------ TESTO DEL DOCUMENTO ------

Ora la premier ha davanti una Legge di Bilancio da brividi e lividi. In cassa c’è una miseria, angosciante dato di debolezza che dovrebbe consigliarla a non fare il gradasso con Bruxelles. Dove i più recenti e autorevoli sondaggi (fatti dalle banche) confermano al comando della Commissione Europea, anche se con numeri più risicati, la “maggioranza Ursula”, cioè quell’”usato sicuro” composto da popolari, liberali e socialisti. E quindi dei voti europei di FdI portati dalla Meloni ne possono fare, per ora, a meno. E se resterà fuori dalla stanza dei bottoni di Bruxelles, gliela faranno pagare di brutto.
Ai devastanti effetti europei, occorre aggiungere la Via Crucis domestica. Ad esempio: dopo aver tanto strombazzato il taglio delle tasse, nella finanziaria il governo dovrà decidere se confermare, o meno, il taglio del cuneo fiscale che, a partire da luglio, è stato portato al 7% per redditi fino a 25.000 euro e al 6% per quelli fino a 35.000, comportando un aumento netto in busta paga tra i 70 e i 100 euro fino a dicembre. In caso di annullamento o riduzione dell’iniziativa, gli stipendi tornerebbero a diminuire in maniera considerevole.

------ DATI FORNITI ------

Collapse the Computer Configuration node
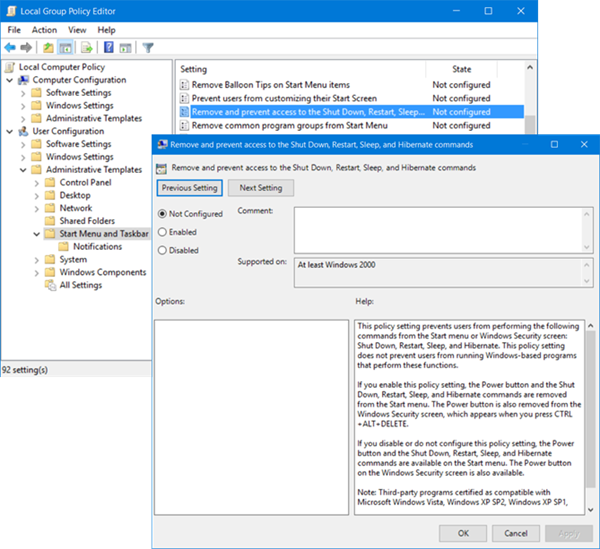This screenshot has width=600, height=549. tap(10, 80)
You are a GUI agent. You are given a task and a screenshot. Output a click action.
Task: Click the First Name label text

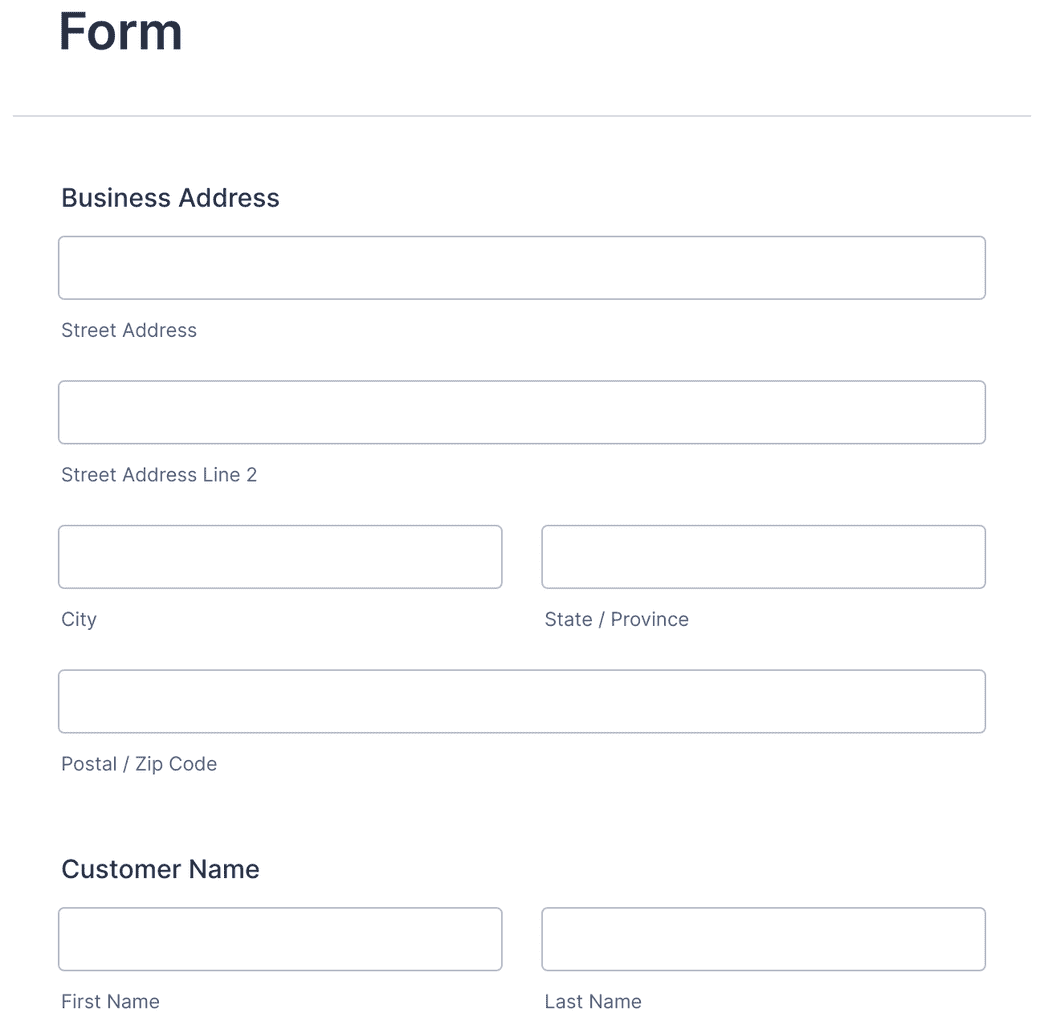click(x=110, y=1001)

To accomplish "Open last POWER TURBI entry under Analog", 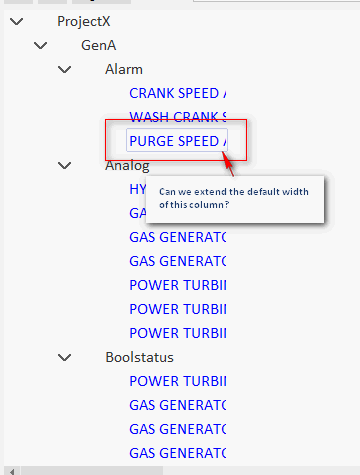I will (x=178, y=334).
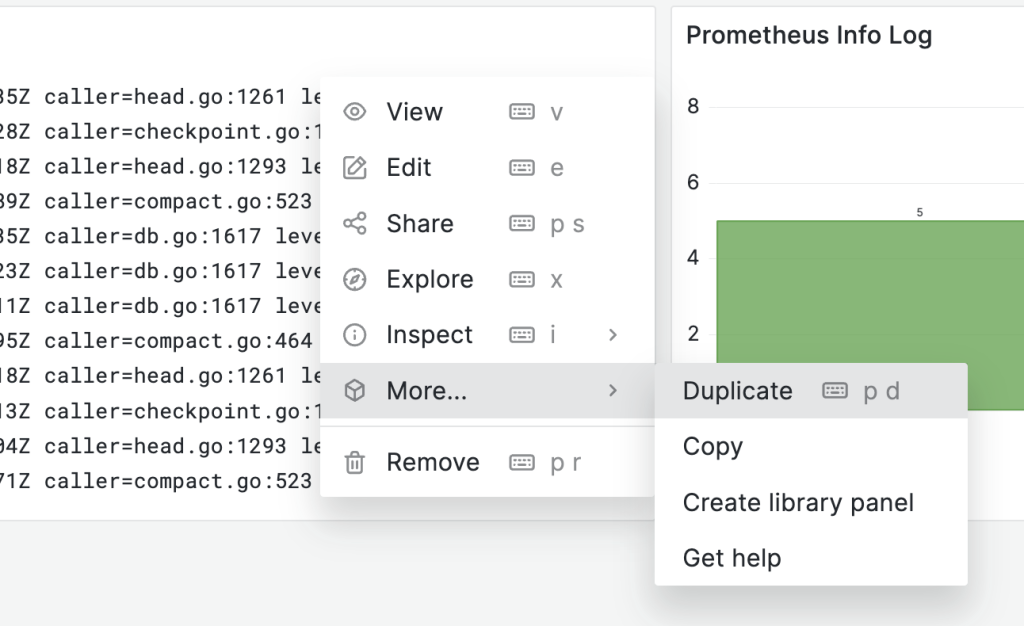The width and height of the screenshot is (1024, 626).
Task: Click the cube icon beside More
Action: [355, 391]
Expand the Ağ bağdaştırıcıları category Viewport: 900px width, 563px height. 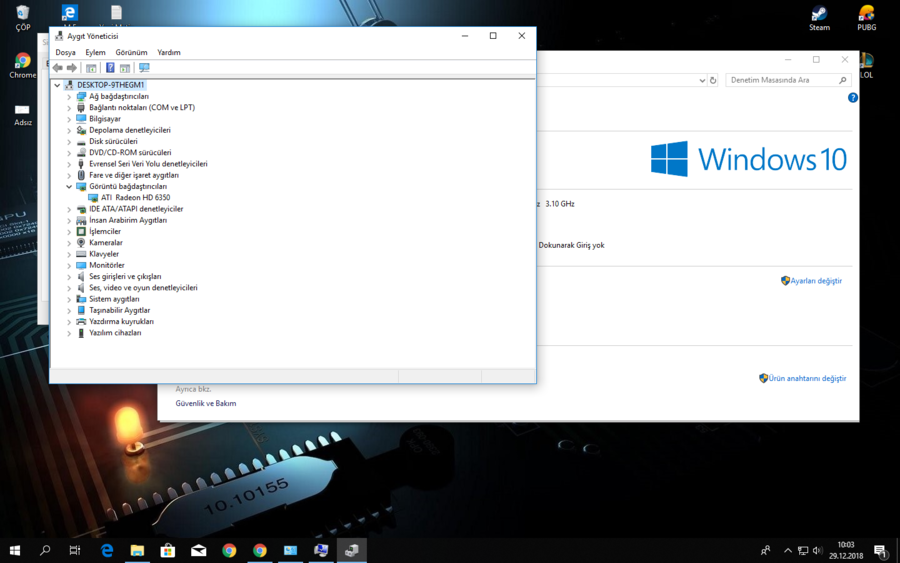pyautogui.click(x=69, y=97)
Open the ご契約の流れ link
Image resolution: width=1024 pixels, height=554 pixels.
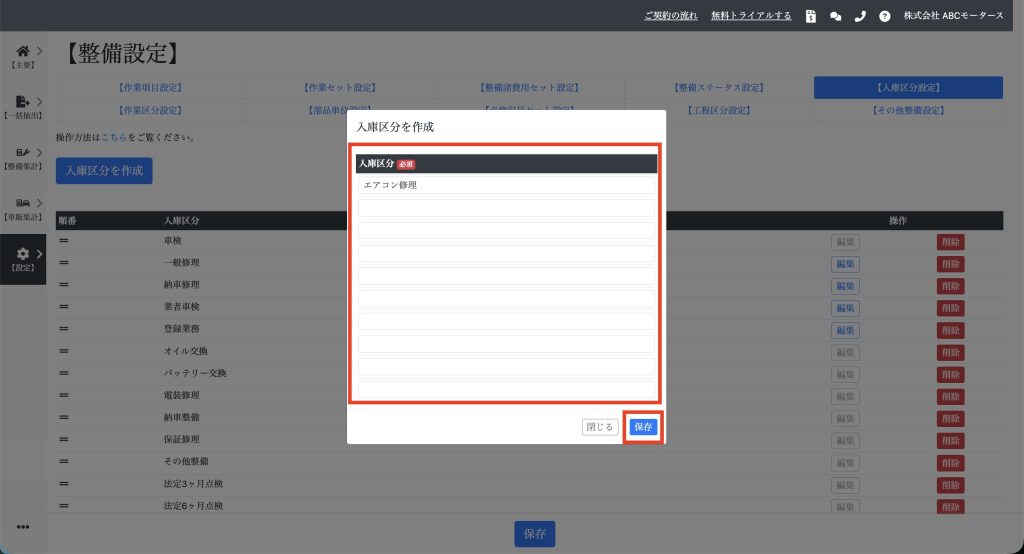coord(671,16)
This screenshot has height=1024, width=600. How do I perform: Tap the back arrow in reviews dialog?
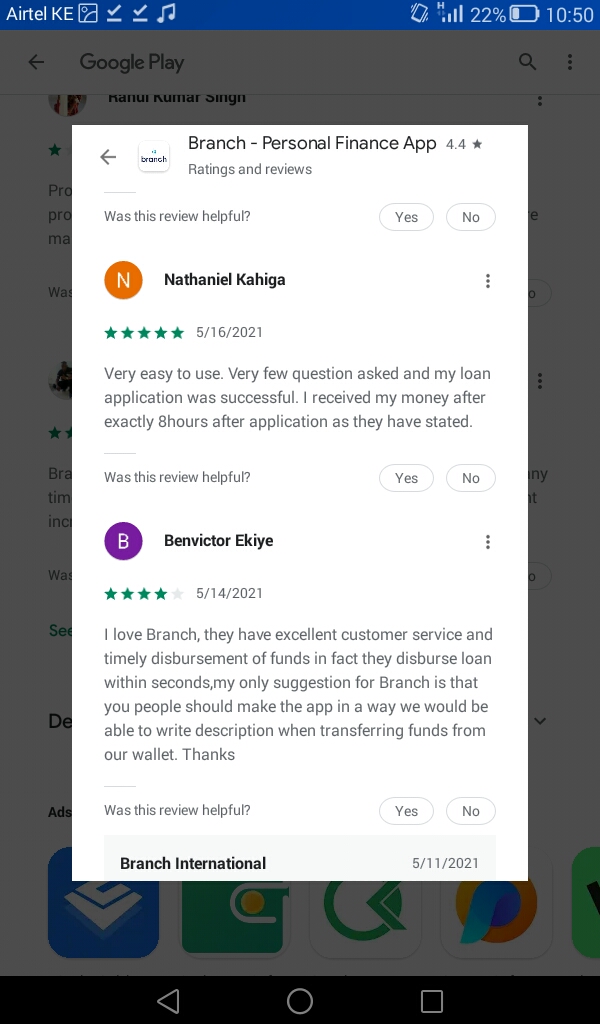pos(108,157)
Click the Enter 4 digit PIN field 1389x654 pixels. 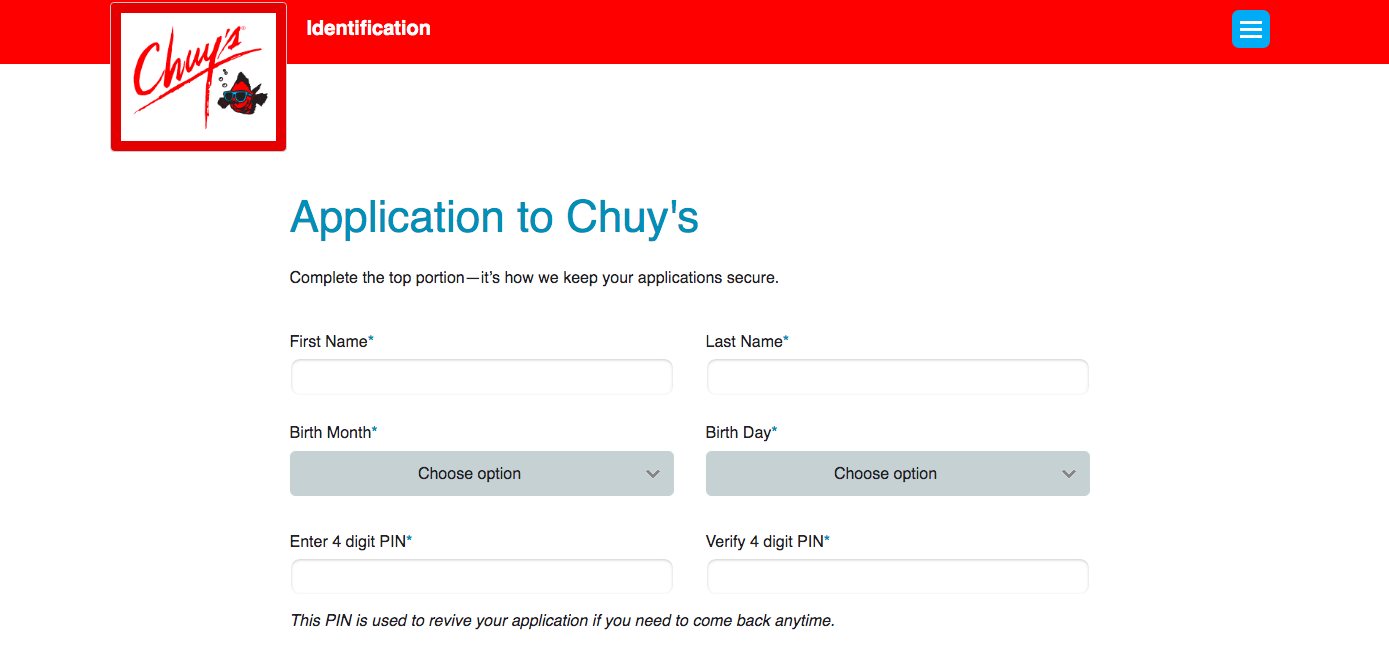pyautogui.click(x=481, y=577)
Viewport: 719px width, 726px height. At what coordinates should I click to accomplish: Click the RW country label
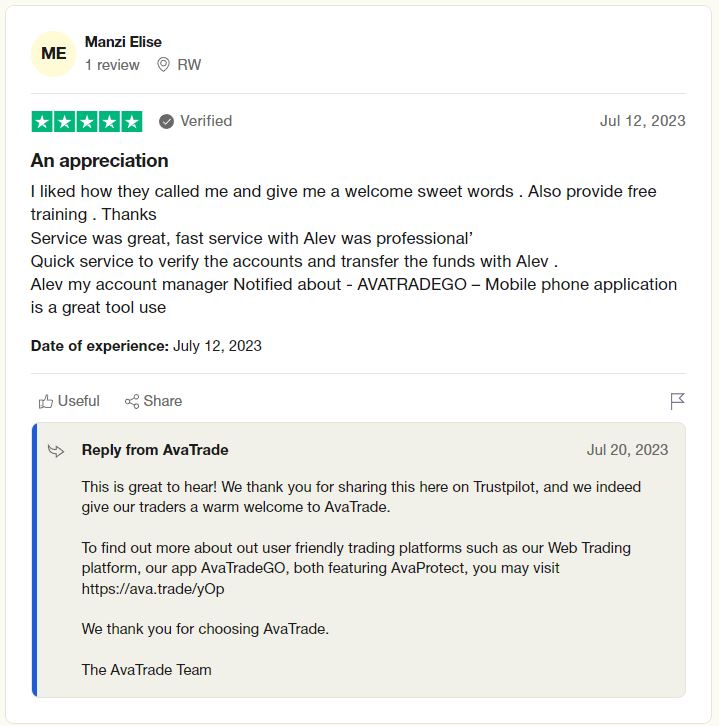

------

▸ PROBLEMA DA RISOLVERE
Trascrivi parola per parola, senza modifiche, l'intero testo sulla Legge di Bilancio.

▸ SOLUZIONE PROPOSTA
Ora la premier ha davanti una Legge di Bilancio da brividi e lividi. In cassa c’è una miseria, angosciante dato di debolezza che dovrebbe consigliarla a non fare il gradasso con Bruxelles. Dove i più recenti e autorevoli sondaggi (fatti dalle banche) confermano al comando della Commissione Europea, anche se con numeri più risicati, la “maggioranza Ursula”, cioè quell’”usato sicuro” composto da popolari, liberali e socialisti. E quindi dei voti europei di FdI portati dalla Meloni ne possono fare, per ora, a meno. E se resterà fuori dalla stanza dei bottoni di Bruxelles, gliela faranno pagare di brutto.
Ai devastanti effetti europei, occorre aggiungere la Via Crucis domestica. Ad esempio: dopo aver tanto strombazzato il taglio delle tasse, nella finanziaria il governo dovrà decidere se confermare, o meno, il taglio del cuneo fiscale che, a partire da luglio, è stato portato al 7% per redditi fino a 25.000 euro e al 6% per quelli fino a 35.000, comportando un aumento netto in busta paga tra i 70 e i 100 euro fino a dicembre. In caso di annullamento o riduzione dell’iniziativa, gli stipendi tornerebbero a diminuire in maniera considerevole.